Louisiana: Louisiana Republicans are aggressively working to scare former Sen. John Breaux (D-La.) away from making the governor's race, and with good reason. Breaux would have an excellent chance against the putative Republican candidate, Rep. Bobby Jindal (R), and most of the other potential candidates would not.

Breaux's problem is the tough five-year state citizenship requirement for gubernatorial candidates. There is now a bipartisan request pending in front of State Atty. Gen. Charles Foti for an opinion on Breaux's residency.

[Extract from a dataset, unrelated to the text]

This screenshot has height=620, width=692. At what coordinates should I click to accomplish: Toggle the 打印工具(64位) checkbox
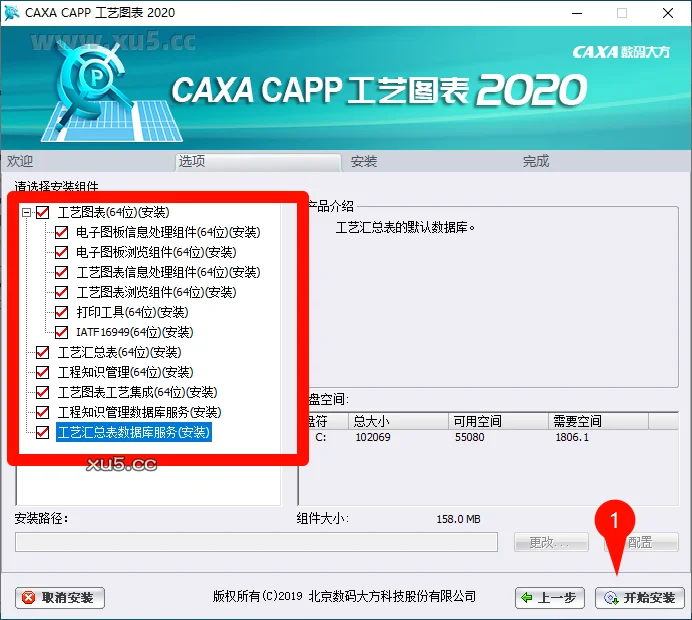tap(62, 312)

Breaux, currently a lobbyist, claims residency in Maryland and Washington, D.C., and registered to vote in Maryland. Depending on whether the law is taken seriously or not, Breaux would basically need to receive special treatment to be an eligible candidate in the race. Republicans note that Breaux would not qualify for an in-state hunting license or in-state tuition at LSU. His claim of the D.C. homestead exemption could even pose legal questions aside from the governor's race.

Republicans are not letting anyone hear the end of this. The reasoning behind their strategy is that Breaux has put himself out there as a gubernatorial candidate before, only to back out in the end. Maybe, they reason, they can force his hand, and get him to do it again.